Eritrean Wedding Day 1: Day of Blessings

Background provided by DG: DG was born and raised in Redlands, California. Both of their parents were born in west Africa, but more specifically Eritrea. Eritrea is located on the Horn of Africa and adjacent to the Red Sea. They belong to a specific tribe of Eritrea, called Blen (spelled Blien) After war broke out, both of their parents migrated to America.

Context: DG was approached about folklore, which they shared in the middle of the day. They were very enthusiastic about sharing parts of their culture because not many people are aware of Eritrean tradition and culture. They explain some general details about Eritrean weddings, which span for a minimum of three days. 

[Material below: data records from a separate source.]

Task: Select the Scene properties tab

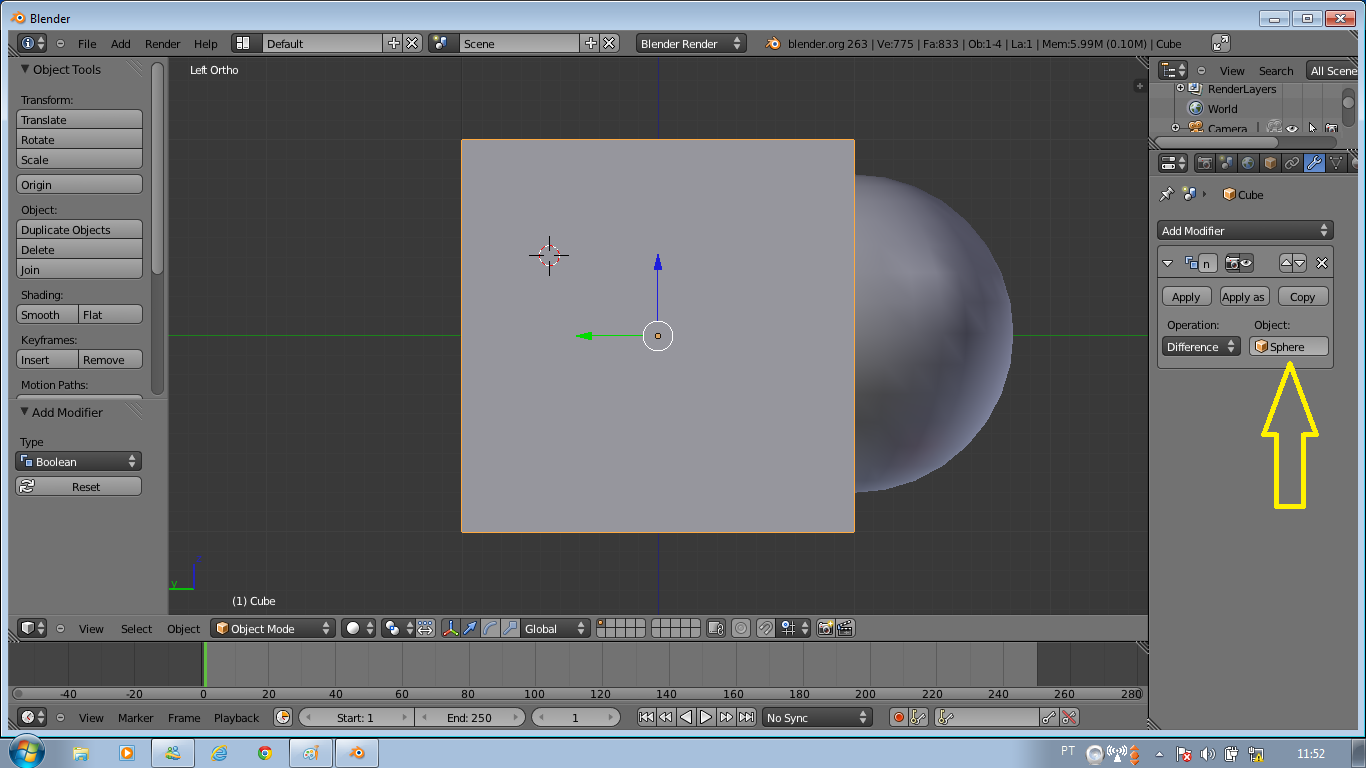Action: [1227, 163]
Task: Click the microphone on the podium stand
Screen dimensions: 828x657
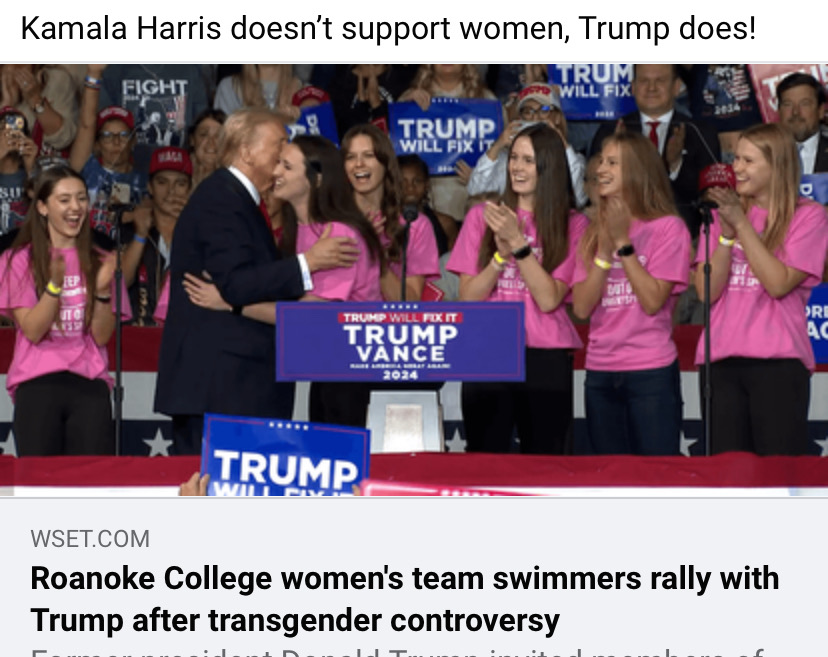Action: coord(410,212)
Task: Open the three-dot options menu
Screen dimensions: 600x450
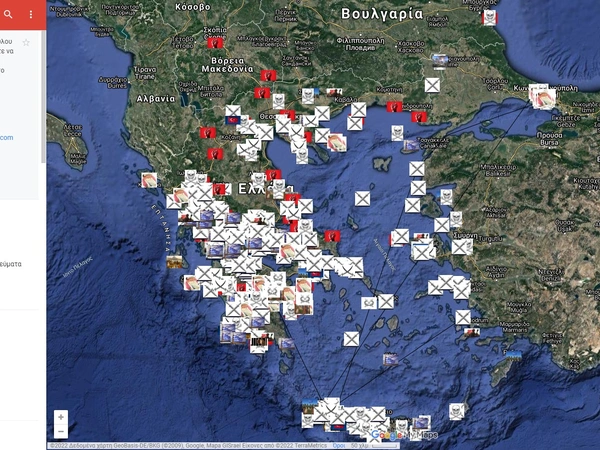Action: pyautogui.click(x=30, y=13)
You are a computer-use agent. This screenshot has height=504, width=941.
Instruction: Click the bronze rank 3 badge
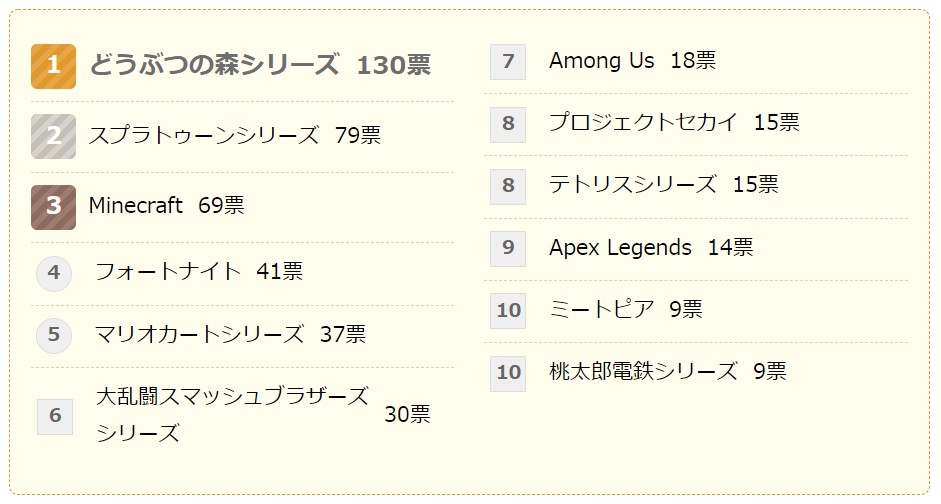pos(53,206)
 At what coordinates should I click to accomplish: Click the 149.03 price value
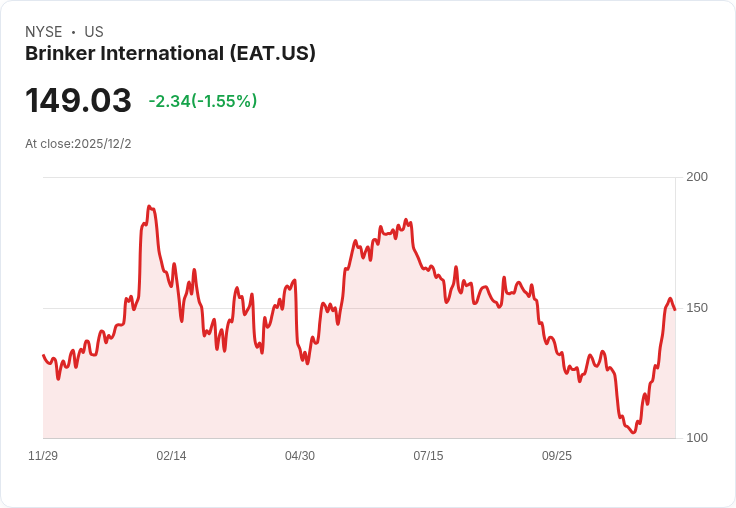tap(78, 100)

Main Piece Transcription of interview (contains the context of particular performance and additional background information):

DG: “ So, the first day is … like … the day where they get married, where the bride and groom get blessings from their elders. Ummm … typically there’s A LOT of dancing. It’s like … shoulder dancing (raises shoulders up and down, almost like  shrugging)  … and like … they like kneel over their ancestors … and do their … like prayers.  They also dance with a stick like this (proceeds to pump fist in the air in a very rhythmic manner) … but there is also at one point …. I don’t know the cultural significance of it … but the bride and the groom … individually … like sit and everybody dances around them and they get this white blanket … it’s called a Gabi (proceeds to spell G-A-B-I). And they’d have someone sit with them … so for … like the bride, a little boy sits with them … and like the groom … a little girl sits with them … and they take the Gabi and throw it over (motions as if casting a net over an object) … and like that I guess. You go up … like that … and put it on like that … while you’re singing.” 

Me: “ So … is the Gabi … like … a cloth … or … is it ….?” 

DG: “It’s like a blanket. It’s … like handmade … I wanna say it’s like a cheese cloth, but like … it’s not … it’s cotton. It’s … like … multi-use. It’s like bringing .. the bride and … groom together like bringing the bride and groom over the threshold … or something like that .”

Analysis: This portion of an Eritrean wedding emphasizes the union of two individuals through symbolism and customs. The Gabi seems to be a tangible unifying object that close family and friends use to represent their approval. It seems like past, present, and future is represented in this ceremony. Ancestors are honored and respected. The married couples celebrate their union with loved ones. The young boy and girl who sit next the groom and bride are symbolic of future happiness either to have children or for the children to be happily married.